What if we don’t eat enough carbohydrate?
Not eating enough carbohydrate can lead to low blood sugar levels, known as ‘hypoglycaemia’ causing us to feel weak and drained.
It can also cause us to feel light headed and lose concentration, as our brains need a steady supply of energy to function properly.
Once our bodies have used up our stores of glucose in our muscles and liver, it begins to breakdown some stored fat as fuel, but quickly moves on to use the protein in our muscles and heart.

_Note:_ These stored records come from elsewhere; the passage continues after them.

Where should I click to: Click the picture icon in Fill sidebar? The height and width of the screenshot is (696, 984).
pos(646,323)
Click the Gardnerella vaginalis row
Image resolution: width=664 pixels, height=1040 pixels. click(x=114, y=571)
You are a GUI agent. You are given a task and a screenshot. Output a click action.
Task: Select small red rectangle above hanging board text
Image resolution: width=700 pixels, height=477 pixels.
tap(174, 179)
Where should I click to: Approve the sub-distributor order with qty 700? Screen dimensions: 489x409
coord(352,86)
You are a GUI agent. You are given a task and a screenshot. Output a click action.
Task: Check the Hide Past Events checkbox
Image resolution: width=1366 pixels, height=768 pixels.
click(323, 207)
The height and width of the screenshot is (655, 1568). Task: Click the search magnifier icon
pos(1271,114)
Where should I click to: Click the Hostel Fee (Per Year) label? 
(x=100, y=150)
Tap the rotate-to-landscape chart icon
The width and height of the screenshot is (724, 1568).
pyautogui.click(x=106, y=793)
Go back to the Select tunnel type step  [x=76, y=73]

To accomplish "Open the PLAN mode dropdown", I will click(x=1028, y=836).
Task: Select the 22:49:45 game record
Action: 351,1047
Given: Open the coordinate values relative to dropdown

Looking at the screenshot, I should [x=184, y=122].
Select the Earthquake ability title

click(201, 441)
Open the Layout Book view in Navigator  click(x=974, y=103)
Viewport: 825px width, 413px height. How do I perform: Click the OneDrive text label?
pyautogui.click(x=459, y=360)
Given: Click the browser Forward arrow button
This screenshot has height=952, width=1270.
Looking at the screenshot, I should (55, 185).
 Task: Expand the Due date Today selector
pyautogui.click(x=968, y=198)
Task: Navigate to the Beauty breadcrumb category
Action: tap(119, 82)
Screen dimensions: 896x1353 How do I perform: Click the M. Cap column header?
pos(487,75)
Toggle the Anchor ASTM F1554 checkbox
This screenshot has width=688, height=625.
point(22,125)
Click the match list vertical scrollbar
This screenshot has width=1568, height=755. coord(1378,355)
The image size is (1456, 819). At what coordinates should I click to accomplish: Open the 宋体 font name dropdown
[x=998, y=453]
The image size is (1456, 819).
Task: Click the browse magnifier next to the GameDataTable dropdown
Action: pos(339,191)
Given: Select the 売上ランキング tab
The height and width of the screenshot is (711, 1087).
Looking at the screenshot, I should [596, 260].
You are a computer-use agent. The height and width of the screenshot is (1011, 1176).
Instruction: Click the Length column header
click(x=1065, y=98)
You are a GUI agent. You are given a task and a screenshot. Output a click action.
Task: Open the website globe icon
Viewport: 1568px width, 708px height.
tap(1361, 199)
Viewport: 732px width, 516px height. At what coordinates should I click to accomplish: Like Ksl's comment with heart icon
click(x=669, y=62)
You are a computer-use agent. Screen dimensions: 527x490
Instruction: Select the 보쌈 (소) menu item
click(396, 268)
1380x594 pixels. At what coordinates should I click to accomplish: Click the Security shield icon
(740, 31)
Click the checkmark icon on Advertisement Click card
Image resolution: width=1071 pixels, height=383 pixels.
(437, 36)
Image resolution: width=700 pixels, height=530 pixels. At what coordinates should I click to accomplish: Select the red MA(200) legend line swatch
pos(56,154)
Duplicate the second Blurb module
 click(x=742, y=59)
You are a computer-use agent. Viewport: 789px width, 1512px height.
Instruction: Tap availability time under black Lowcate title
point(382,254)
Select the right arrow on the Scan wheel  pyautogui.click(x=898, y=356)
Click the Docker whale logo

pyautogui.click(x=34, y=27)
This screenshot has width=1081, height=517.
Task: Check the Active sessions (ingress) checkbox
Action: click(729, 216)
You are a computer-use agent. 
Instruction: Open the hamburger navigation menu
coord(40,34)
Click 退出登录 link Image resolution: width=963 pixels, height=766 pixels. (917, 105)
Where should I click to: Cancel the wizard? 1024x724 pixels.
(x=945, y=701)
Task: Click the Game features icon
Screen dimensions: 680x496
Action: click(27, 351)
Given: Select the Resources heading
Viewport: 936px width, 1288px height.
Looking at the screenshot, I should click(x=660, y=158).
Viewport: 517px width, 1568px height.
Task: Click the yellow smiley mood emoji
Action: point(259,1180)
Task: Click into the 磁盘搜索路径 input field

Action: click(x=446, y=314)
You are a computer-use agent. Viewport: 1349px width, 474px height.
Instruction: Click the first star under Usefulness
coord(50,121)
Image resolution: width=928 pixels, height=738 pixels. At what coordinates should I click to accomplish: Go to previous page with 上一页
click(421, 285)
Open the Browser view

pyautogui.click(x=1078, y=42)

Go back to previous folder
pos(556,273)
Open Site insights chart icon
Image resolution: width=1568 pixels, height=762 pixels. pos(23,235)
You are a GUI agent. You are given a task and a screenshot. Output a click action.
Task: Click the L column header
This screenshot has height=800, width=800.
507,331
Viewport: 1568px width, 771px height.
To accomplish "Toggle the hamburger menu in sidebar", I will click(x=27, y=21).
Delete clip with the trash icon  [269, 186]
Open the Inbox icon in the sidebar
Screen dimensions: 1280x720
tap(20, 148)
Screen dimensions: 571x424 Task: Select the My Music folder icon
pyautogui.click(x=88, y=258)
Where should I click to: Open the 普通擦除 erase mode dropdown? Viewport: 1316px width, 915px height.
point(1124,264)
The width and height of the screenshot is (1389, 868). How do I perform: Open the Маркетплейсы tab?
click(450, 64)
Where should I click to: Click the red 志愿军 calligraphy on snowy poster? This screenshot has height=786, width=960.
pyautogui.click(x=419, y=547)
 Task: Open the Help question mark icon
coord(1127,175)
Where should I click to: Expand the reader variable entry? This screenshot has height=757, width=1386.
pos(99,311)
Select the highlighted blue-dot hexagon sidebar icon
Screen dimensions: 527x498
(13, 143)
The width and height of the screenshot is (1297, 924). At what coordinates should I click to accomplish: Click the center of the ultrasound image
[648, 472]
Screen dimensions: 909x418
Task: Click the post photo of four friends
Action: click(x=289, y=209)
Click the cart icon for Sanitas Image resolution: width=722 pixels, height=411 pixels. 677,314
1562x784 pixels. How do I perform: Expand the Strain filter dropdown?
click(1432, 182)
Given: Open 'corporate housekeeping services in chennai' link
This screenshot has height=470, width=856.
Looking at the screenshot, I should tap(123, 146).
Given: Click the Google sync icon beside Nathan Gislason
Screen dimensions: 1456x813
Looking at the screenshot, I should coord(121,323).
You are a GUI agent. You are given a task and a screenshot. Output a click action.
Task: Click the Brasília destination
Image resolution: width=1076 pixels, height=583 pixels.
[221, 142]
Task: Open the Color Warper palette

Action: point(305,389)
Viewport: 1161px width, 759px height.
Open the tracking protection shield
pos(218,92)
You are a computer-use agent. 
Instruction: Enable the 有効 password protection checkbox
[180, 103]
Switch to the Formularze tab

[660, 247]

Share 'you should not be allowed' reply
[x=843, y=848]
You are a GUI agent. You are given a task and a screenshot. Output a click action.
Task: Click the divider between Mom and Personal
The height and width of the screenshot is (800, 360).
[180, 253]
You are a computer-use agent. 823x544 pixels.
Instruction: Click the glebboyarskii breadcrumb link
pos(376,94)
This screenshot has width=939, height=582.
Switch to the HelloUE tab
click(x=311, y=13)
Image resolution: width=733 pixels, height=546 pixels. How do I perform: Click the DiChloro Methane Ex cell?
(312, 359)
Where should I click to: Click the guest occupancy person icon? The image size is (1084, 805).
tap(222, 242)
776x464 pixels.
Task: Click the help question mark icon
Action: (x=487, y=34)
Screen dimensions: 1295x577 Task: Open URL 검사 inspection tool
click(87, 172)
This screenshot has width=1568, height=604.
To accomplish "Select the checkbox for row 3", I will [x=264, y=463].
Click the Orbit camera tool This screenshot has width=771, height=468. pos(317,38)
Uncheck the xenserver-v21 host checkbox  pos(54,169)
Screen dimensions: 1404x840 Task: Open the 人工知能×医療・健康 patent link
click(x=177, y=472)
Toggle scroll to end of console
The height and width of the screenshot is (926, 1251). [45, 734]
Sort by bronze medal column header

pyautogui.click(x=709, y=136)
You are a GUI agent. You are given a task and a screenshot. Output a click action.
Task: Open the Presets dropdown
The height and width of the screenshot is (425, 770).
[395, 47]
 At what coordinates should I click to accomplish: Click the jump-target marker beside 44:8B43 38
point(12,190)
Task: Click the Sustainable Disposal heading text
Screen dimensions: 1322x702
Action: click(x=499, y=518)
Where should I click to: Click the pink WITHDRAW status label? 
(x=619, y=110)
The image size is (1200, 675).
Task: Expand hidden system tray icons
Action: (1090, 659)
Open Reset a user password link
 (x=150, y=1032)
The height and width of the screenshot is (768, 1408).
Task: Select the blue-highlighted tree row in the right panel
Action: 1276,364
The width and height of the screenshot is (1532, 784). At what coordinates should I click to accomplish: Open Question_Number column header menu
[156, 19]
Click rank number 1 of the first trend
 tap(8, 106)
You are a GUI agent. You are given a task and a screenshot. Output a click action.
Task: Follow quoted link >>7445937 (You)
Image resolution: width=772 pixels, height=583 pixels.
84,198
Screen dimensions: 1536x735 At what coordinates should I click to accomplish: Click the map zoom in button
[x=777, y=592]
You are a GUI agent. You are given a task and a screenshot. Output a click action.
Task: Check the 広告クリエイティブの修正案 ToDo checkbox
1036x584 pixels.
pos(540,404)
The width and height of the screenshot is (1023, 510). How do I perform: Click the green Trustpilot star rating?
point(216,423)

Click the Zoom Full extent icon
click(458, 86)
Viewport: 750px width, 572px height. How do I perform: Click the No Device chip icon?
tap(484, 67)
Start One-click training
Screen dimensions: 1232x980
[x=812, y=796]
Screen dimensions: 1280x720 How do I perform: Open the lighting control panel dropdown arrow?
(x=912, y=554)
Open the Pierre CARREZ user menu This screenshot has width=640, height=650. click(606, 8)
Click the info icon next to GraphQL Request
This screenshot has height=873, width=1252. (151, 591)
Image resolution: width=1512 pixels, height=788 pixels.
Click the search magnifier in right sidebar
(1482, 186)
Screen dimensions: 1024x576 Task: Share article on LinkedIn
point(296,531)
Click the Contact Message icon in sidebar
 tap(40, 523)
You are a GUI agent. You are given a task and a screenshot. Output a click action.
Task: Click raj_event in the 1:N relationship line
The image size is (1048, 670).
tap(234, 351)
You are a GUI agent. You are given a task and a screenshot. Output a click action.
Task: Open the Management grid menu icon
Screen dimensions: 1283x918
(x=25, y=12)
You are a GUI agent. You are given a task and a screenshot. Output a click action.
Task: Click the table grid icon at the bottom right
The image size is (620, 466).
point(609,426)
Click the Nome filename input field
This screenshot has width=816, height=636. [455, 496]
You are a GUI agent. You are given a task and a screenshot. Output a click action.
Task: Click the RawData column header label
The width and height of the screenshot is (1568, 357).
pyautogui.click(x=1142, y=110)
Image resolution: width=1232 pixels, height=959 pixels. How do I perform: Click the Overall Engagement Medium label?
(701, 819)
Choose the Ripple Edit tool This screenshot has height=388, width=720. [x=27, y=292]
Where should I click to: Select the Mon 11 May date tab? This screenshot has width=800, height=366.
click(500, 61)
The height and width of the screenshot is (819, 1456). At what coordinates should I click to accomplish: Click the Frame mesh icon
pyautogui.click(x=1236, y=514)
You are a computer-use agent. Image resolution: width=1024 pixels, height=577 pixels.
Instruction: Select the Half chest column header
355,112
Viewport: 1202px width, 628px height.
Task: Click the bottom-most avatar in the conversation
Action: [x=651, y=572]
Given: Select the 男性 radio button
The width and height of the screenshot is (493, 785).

People with diabetes or those who take part in very active sport are especially at risk of hypoglycaemia, if a steady blood sugar level is not constantly kept in check.
How much should we eat?
We should aim to have enough complex ‘starchy’ carbs to make up over a third of the food we eat. Try to base most meals on starchy carbs, vegetables and fruit, choosing wholegrain varieties of carbs when possible.
They are a great source of fibre, slow release energy and contain more nutrients such as calcium, iron and b-vitamins.
Don’t carbs make you fat?
This is a common sweeping myth, which has helped to fuel the low-carb fad diet industry.
We get our fuel (energy) from the carbohydrates, protein, fat and alcohol we consume in our diet. If we consume more energy than we use up, it will be converted into fat and stored around our bodies no matter where it comes from.
Carbohydrates contain less than half the calories of fat, so it isn’t the carbs or any other single nutrient increasing our waistlines, its a combination of many factors.
Making sure we eat the right type of carbohydrates though is very important, such as
- Starchy carbs
- Wholegrain varieties
- Vegetables and whole fruit
Keeping our high sugar and fat foods and drinks, alcohol intake and portion sizes in check, will all help to make sure we don’t add any extra inches and reduce our overall risks of developing dietary related diseases.